David: Great forecast! It seems to me that the push for OA is resulting in Garbage In Garbage Out! The law of unintended consequences once again proves the scientific definition of a law!
Thanks for this post David! It may not have been what you were aiming for, but it’s terrifying. The road you describe does indeed go to almost universal Open Access, but it’s the wrong direction entirely for the other outputs of Open Research. (TL-DR: OA is easy, the others require additional resources from publishers & authors).
The key difference between OA and the other outputs is the amount of effort required from authors: for OA, it’s negligible, as they just need to check a box at publication and someone else picks up the APC.
For Open Data, Open Code, Open Protocols, etc, these are not outputs that authors curate during their research or provide at publication, and the last decade has proven beyond doubt that authors are not going to *consistently* provide these without intensive supervision by the journal or funder. (DataSeer reduces the supervision workload by ~90%, but stakeholder intention and resources are still required.)
If the MDPI model of high throughput & minimal editorial ‘interference’ becomes the default we’ll achieve a lot of Open Access, but there’s no room for ensuring the availability of other Open Research outputs. Getting these other outputs involves making the authors do the extra work of digging the data out of poorly labelled folders, annotating their code, registering their protocols, etc, which a) costs resources, and b) turns away authors who just want to get cheerful reviewer comments and an ‘Accept’ decision. Going full MDPI dooms Open Research.
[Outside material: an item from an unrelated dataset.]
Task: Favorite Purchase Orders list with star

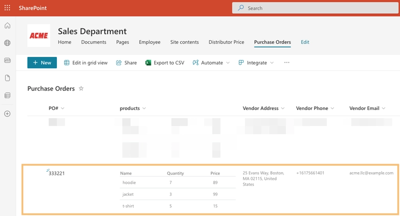Action: (81, 89)
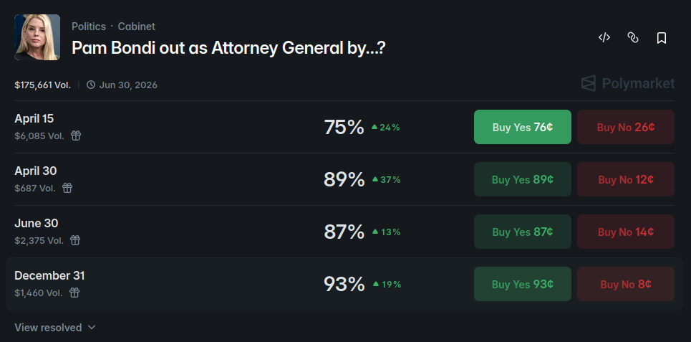Click gift rewards icon for December 31
691x342 pixels.
click(74, 293)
As you note, author appetite for highly selective journals will persist as authors still need to distinguish themselves to get funding and tenure. This is still not a great source of hope for Open Research: Cell, Nature, and Science only make desultory efforts to ensure that all the outputs associated with their articles are available (despite the huge per-article resources at their disposal). Instead, it’s the mid-tier society journals that lead the way, perhaps because they still have a powerful commitment to improving the quality of research in their area. And it’s precisely these journals that you predict will disappear.
If dissatisfaction with the big 5 profit-driven academic publishers/data companies and related ones like the ACS carries on, then there will always be an alternative path. I am an academic, and reaching the top of my profession involved commercial and ranked journals for the first 15 years or so, but now people like me can survive and prosper with minimal dealings with those unethical and high-APC publishers. We use and contribute to academic-led and community-minded alternatives [like the journal I edit, various preprint servers, and open source journal management software]. Down the track, my hope is that we vote with our feet much more, avoiding socially unjust choices in publishing [I have explained those on here before], follow DORA agreement principles, and feeding our efforts and our work towards more ethical and convivial alternatives. Prof. Brian Martin [https://www.bmartin.cc/pubs/index.html ] and many others have prefigured this path – see his almost entirely OA output over decades. There is no business plan in this sector I hope, since outgoings are minimal and resources are shared.